El radicalismo de ciertos grupos de profesionales, intelectuales, políticos – ciertas oenegés dan plata pero no inteligencia crítica- es de este modo una práctica política sin sentido
El verdadero novelista es ante todo, como recuerda Nabokov, un gran chismoso. Tomás Carrasquilla gozaba averiguando chismes sobre la vida de las gentes de su vecindario y de este modo iba haciéndose a una idea precisa sobre el alcance de la estupidez social, de la bajeza de ciertos seres humanos hasta lograr construir literariamente ese magistral fresco de costumbres marcadas todas por el fetiche del dinero, por el complejo social de raza u origen, por la codicia. Otra cosa es el mentiroso moral, aquel que para engañar se basa en la buena fe y en la credibilidad de las gentes, aquel que suele hacer ostentación pública de virtudes de las cuales carece y es capaz de desdoblarse en múltiples personalidades tal como lo hace el hombre camaleón que magistralmente describe Woody Allen en su magnífico film, Zelig. No es en el teatro, como uno podría pensar, donde se da con mayor profusión esta profesión sino como lo comprobamos cada día es en la política donde con más peligrosa frecuencia y mayor habilidad por parte de sus protagonistas se produce el camaleón que, naturalmente cambia según las circunstancias de color, de tono de voz, de modo de vestir al enfrentar el protocolo social. “Me extraña, dice José Antonio Marina, que no se haya dado tanta importancia en antropología a la detección del mentiroso. El mentiroso quiere siempre sacar ventaja. Es un timador. Desde el punto de vista individual, la búsqueda de la verdad es una necesidad, incluso vital, del ser humano”.

Elementos guardados del conjunto de datos

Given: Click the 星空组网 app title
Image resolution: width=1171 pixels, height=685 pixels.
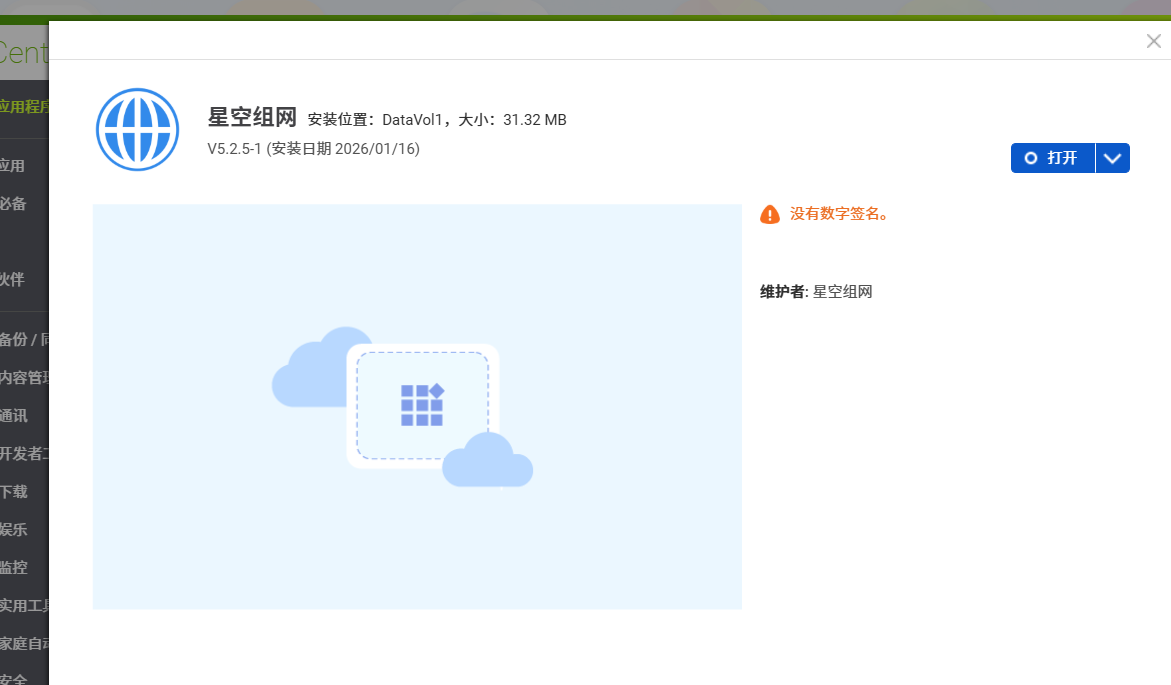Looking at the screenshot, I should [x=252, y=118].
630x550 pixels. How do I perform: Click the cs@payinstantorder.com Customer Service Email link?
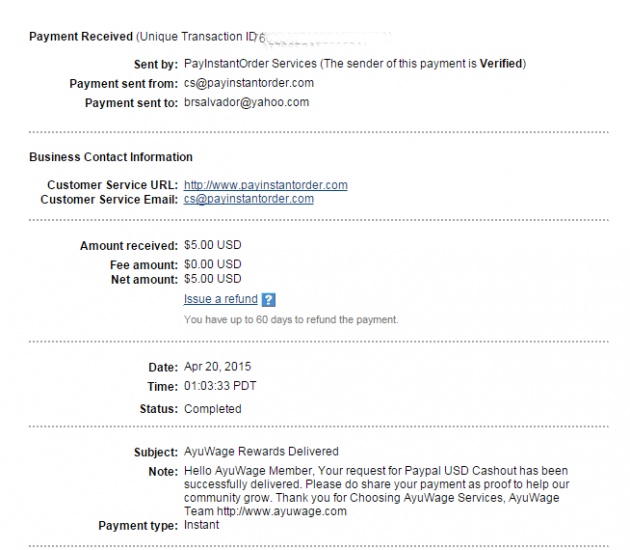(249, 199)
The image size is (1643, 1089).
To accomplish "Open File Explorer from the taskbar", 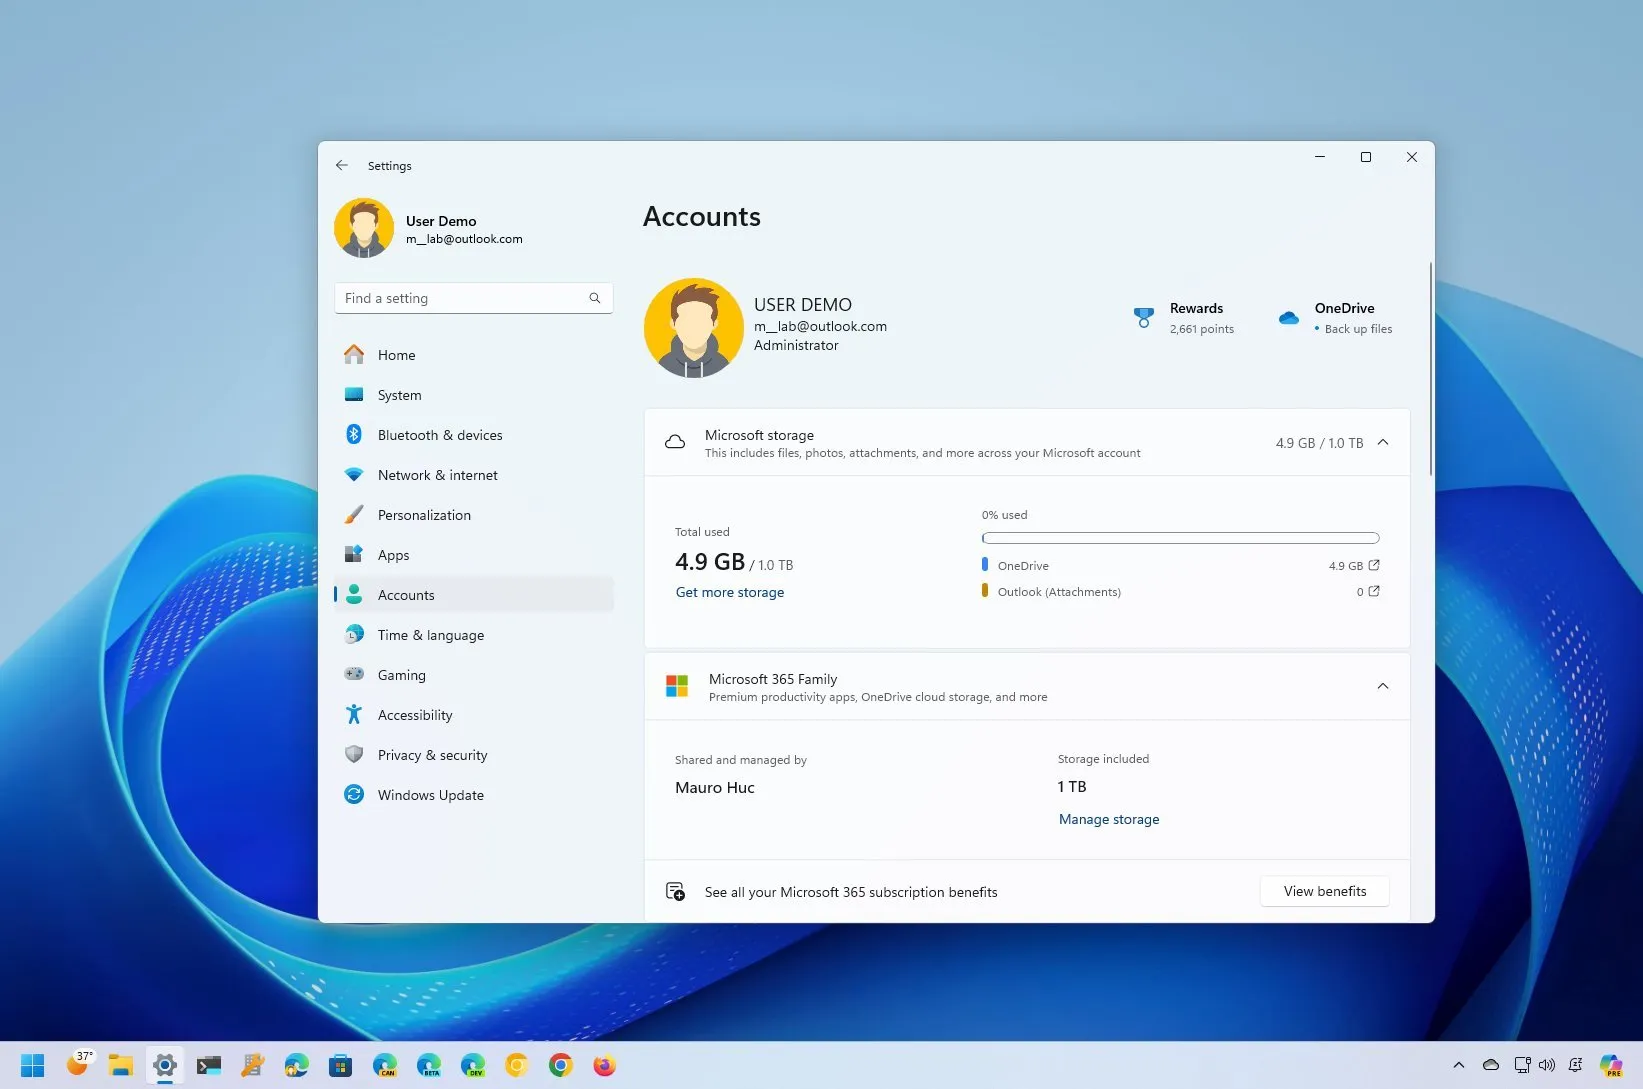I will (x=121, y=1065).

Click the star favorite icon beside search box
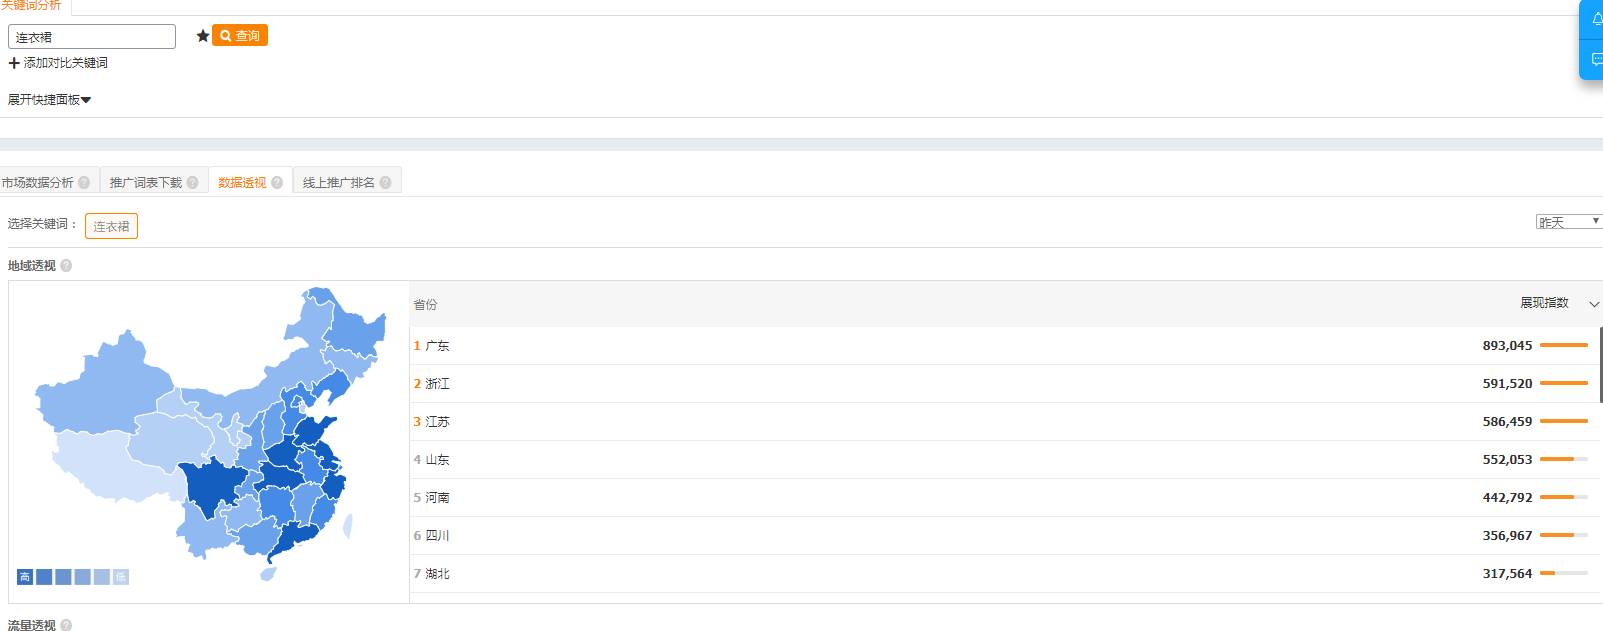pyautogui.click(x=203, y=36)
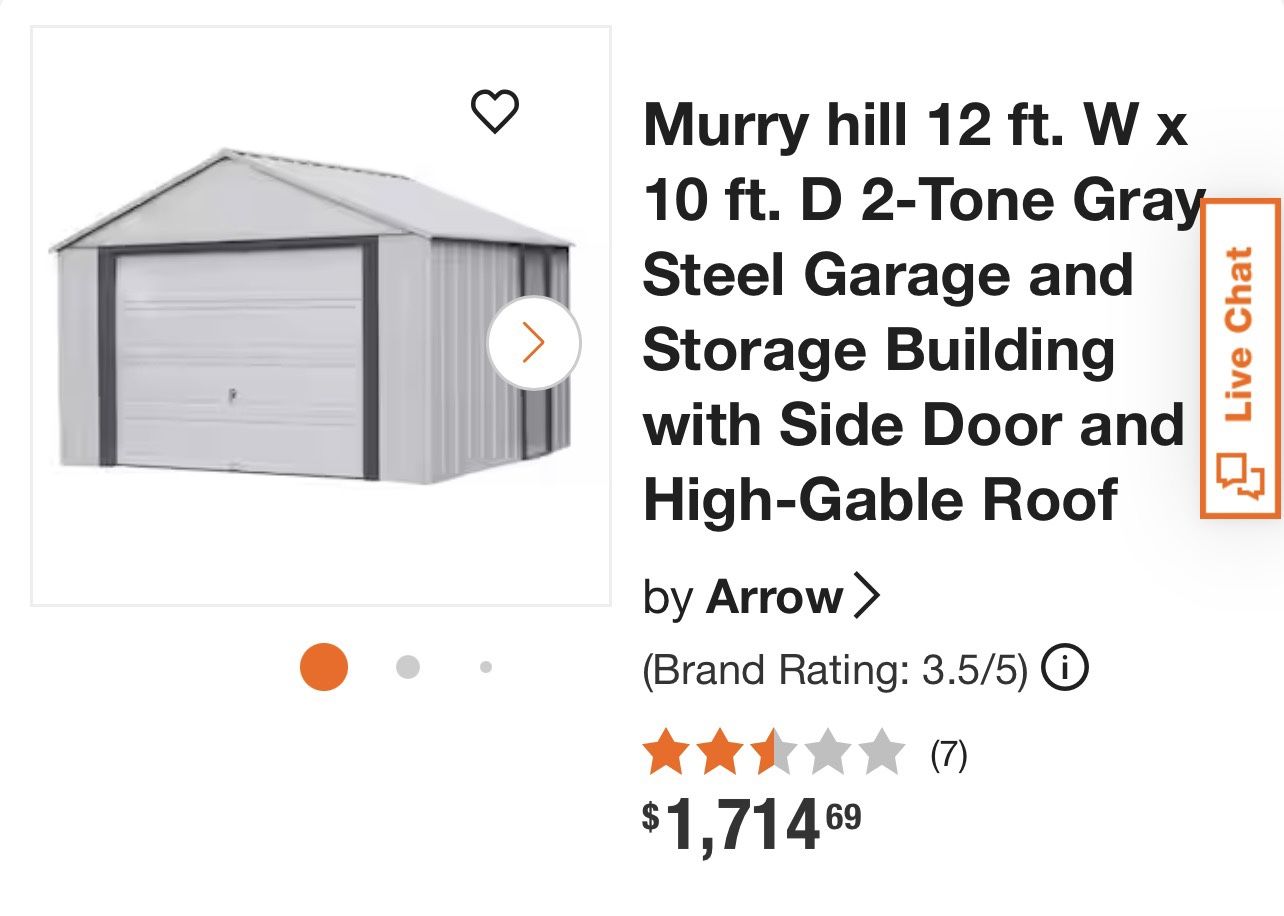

- Instrucciones:
1: ¿Qué personas aparecen nombradas en el texto de lectura? Enuméralas todas.
2: Responde estas preguntas sobre el texto de lectura:
(a) ¿Qué es ante todo el verdadero novelista, según recuerda Nabokov?
(b) ¿En qué ámbito se produce con más frecuencia el camaleón, según el texto?
(c) ¿Qué quiere siempre el mentiroso, según José Antonio Marina?

- Soluciones por tarea:
1:
Nabokov
Tomás Carrasquilla
Woody Allen
José Antonio Marina

2:
(a) Un gran chismoso.
(b) En la política.
(c) Sacar ventaja.